_Task instructions:_ Rewrite all of the records below, changing every "computer-use agent" to "screen-control agent" and leaving everything else untouched.

_Material provided:_
+++

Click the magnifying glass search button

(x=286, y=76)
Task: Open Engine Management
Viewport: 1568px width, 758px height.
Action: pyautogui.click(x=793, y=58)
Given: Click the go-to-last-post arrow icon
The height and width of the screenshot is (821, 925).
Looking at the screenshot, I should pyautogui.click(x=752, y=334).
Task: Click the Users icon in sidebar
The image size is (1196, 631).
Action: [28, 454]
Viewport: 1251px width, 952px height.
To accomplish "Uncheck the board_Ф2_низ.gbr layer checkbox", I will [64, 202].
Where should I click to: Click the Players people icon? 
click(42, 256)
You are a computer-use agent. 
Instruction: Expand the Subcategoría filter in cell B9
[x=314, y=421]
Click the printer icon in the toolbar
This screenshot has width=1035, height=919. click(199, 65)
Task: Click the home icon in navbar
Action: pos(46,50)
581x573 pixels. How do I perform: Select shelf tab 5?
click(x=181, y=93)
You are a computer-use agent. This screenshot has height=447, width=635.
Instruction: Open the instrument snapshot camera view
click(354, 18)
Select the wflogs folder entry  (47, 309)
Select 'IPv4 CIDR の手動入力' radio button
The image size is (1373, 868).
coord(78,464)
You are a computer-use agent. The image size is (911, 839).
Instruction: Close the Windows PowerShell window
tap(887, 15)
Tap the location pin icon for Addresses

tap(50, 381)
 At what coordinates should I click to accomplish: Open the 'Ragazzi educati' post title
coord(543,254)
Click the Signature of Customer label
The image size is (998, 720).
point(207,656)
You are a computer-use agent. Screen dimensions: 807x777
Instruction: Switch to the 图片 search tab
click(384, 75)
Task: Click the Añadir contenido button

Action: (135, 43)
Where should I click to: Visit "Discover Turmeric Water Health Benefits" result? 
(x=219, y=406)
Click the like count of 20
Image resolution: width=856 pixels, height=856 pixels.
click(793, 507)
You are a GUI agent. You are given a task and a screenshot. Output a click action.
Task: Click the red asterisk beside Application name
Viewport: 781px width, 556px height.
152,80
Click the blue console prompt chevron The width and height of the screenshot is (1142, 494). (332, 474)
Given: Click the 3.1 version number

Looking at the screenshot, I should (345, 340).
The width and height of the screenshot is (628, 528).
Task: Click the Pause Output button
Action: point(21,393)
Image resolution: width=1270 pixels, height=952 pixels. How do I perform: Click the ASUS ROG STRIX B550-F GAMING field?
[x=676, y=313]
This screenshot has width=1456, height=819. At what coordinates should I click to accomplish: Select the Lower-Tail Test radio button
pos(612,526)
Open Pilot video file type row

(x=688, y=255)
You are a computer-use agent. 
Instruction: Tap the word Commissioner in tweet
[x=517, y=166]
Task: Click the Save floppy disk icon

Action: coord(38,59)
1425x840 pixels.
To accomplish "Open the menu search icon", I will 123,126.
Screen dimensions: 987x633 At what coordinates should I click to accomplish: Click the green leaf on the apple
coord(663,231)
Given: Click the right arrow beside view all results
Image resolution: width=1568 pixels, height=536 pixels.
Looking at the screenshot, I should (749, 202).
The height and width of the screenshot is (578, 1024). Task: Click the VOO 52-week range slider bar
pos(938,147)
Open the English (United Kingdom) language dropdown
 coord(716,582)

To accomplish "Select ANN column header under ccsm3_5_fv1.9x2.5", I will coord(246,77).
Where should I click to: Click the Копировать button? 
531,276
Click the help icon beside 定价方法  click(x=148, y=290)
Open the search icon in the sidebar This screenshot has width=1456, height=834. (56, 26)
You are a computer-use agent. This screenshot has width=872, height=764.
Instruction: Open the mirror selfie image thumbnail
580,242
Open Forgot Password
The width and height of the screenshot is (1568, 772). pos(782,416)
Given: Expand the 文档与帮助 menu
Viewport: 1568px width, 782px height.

+++

_Expected output:_
Click the magnifying glass search button

(x=286, y=76)
Task: Open Engine Management
Viewport: 1568px width, 758px height.
Action: pyautogui.click(x=793, y=58)
Given: Click the go-to-last-post arrow icon
The height and width of the screenshot is (821, 925).
Looking at the screenshot, I should pyautogui.click(x=752, y=334).
Task: Click the Users icon in sidebar
The image size is (1196, 631).
Action: [28, 454]
Viewport: 1251px width, 952px height.
To accomplish "Uncheck the board_Ф2_низ.gbr layer checkbox", I will [64, 202].
Where should I click to: Click the Players people icon? 
click(42, 256)
You are a screen-control agent. 
Instruction: Expand the Subcategoría filter in cell B9
[x=314, y=421]
Click the printer icon in the toolbar
This screenshot has width=1035, height=919. click(199, 65)
Task: Click the home icon in navbar
Action: pos(46,50)
581x573 pixels. How do I perform: Select shelf tab 5?
click(x=181, y=93)
You are a screen-control agent. This screenshot has height=447, width=635.
Instruction: Open the instrument snapshot camera view
click(354, 18)
Select the wflogs folder entry  (47, 309)
Select 'IPv4 CIDR の手動入力' radio button
The image size is (1373, 868).
coord(78,464)
You are a screen-control agent. The image size is (911, 839).
Instruction: Close the Windows PowerShell window
tap(887, 15)
Tap the location pin icon for Addresses

tap(50, 381)
 At what coordinates should I click to accomplish: Open the 'Ragazzi educati' post title
coord(543,254)
Click the Signature of Customer label
The image size is (998, 720).
point(207,656)
You are a screen-control agent. Screen dimensions: 807x777
Instruction: Switch to the 图片 search tab
click(384, 75)
Task: Click the Añadir contenido button

Action: (135, 43)
Where should I click to: Visit "Discover Turmeric Water Health Benefits" result? 
(x=219, y=406)
Click the like count of 20
Image resolution: width=856 pixels, height=856 pixels.
click(793, 507)
You are a GUI agent. You are given a task and a screenshot. Output a click action.
Task: Click the red asterisk beside Application name
Viewport: 781px width, 556px height.
152,80
Click the blue console prompt chevron The width and height of the screenshot is (1142, 494). (332, 474)
Given: Click the 3.1 version number

Looking at the screenshot, I should (345, 340).
The width and height of the screenshot is (628, 528).
Task: Click the Pause Output button
Action: point(21,393)
Image resolution: width=1270 pixels, height=952 pixels. How do I perform: Click the ASUS ROG STRIX B550-F GAMING field?
[x=676, y=313]
This screenshot has width=1456, height=819. At what coordinates should I click to accomplish: Select the Lower-Tail Test radio button
pos(612,526)
Open Pilot video file type row

(x=688, y=255)
You are a screen-control agent. 
Instruction: Tap the word Commissioner in tweet
[x=517, y=166]
Task: Click the Save floppy disk icon

Action: coord(38,59)
1425x840 pixels.
To accomplish "Open the menu search icon", I will 123,126.
Screen dimensions: 987x633 At what coordinates should I click to accomplish: Click the green leaf on the apple
coord(663,231)
Given: Click the right arrow beside view all results
Image resolution: width=1568 pixels, height=536 pixels.
Looking at the screenshot, I should (749, 202).
The height and width of the screenshot is (578, 1024). Task: Click the VOO 52-week range slider bar
pos(938,147)
Open the English (United Kingdom) language dropdown
 coord(716,582)

To accomplish "Select ANN column header under ccsm3_5_fv1.9x2.5", I will coord(246,77).
Where should I click to: Click the Копировать button? 
531,276
Click the help icon beside 定价方法  click(x=148, y=290)
Open the search icon in the sidebar This screenshot has width=1456, height=834. (56, 26)
You are a screen-control agent. This screenshot has width=872, height=764.
Instruction: Open the mirror selfie image thumbnail
580,242
Open Forgot Password
The width and height of the screenshot is (1568, 772). pos(782,416)
Given: Expand the 文档与帮助 menu
Viewport: 1568px width, 782px height.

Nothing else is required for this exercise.